"Ik heb altijd gedacht dat het Paradijs een soort bibliotheek zou zijn" - Jorge Luis Borges

Heb je hem weer

Zondag, 12 november, 2017

Geschreven door: Janneke Stegeman
Artikel door: Wolter Huttinga

Oude verhalen in gesprek brengen met de werkelijkheid

Recensie van Jananeke Stegeman: Heb je hem weer, 24 preken voor sceptici en andere gelovigen

De schrijver

Janneke Stegeman is bijbelwetenschapper en als theoloog verbonden aan De Nieuwe Liefde in Amsterdam. In 2016 werd ze verkozen tot Theoloog des Vaderlands, een titel die ze op 23 september dit jaar weer zal overdragen.

Thematiek

Pf

Het boek is een vette knipoog naar de klassiek-protestantse prekenbundel.

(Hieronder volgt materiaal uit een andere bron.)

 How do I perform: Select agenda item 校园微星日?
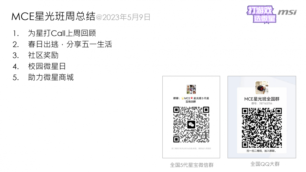(x=47, y=66)

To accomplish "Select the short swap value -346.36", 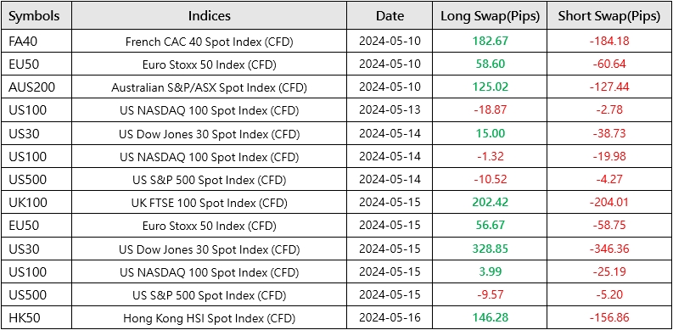I will [609, 249].
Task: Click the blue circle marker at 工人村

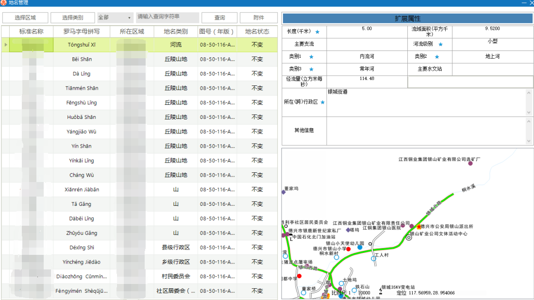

Soms gaat het om preken die daadwerkelijk geklonken hebben in kerken, maar vaak zijn het eerder essays die Stegeman als toespraken ergens in den lande hield. In dat geval zijn ze vaak zeer losjes aan een bijbeltekst gehangen, die dan meer als motto fungeert. “Een preek brengt”, zo schrijft Stegeman eenvoudig, “oude verhalen in gesprek met de werkelijkheid waarin we nu leven, en met wat ons persoonlijk bezighoudt.” Dat klopt precies met hoe ze in deze bundel bezig is. Stegeman stelt veel echte eenentwitingsteeeuwse ‘millenial’-vragen: Hoe ben ik vrij, maar toch verbonden? Hoe ga ik om met mijn lichamelijkheid, en met duistere emoties? Veelal wordt de Bijbeltekst kritisch en creatief geopend. De tekst ergert haar soms ronduit, in z’n ogenschijnlijk zwart-witte denkschema, of in z’n vrouwonvriendelijkheid. Stegemans zeer persoonlijke ervaringen staan centraal. In de loop van het boek komt de periode dat ze in Jeruzalem woonde veel voorbij. Ze kwam onder de indruk van het onrecht dat Israël Palestijnen aandoet, op grond van “de exclusieve Zionistische claim op het Oude Testament als hun nationale tekst.”

Centrale gedachten

Heldere identiteiten destabiliseren, vastgeroeste dogma’s bewegelijk maken, een geijkte Bijbeluitleg openbreken: Stegeman is er voortdurend mee bezig. Je zou het een postmoderne manier van bijbellezen kunnen noemen. Ze heeft het graag over ‘onafheid’, ze verkent de rafelrandjes van de Bijbeltekst, wil de rommeligheid van het echte leven omarmen, en erkent de ingewikkeldheid van het bestaan. Ze wil niet als christen leven met heldere ‘affe’ antwoorden, maar een zoektocht ondernemen die de bagger van het leven onderkent. Bij dat postmoderne hoort ook het speelse: Mozes noemt ze op een gegeven moment ‘jihadist’, een suggestie die ze ook net zo snel weer naast zich neerlegt.

Mooiste zin

“Soms, als ik een kerk bezoek, heb ik het gevoel dat ik word ingepakt in precies kloppende, pakkende poëzie. En zo, gehuld in een donslaagje van taal, ga ik dan weer de wereld in.”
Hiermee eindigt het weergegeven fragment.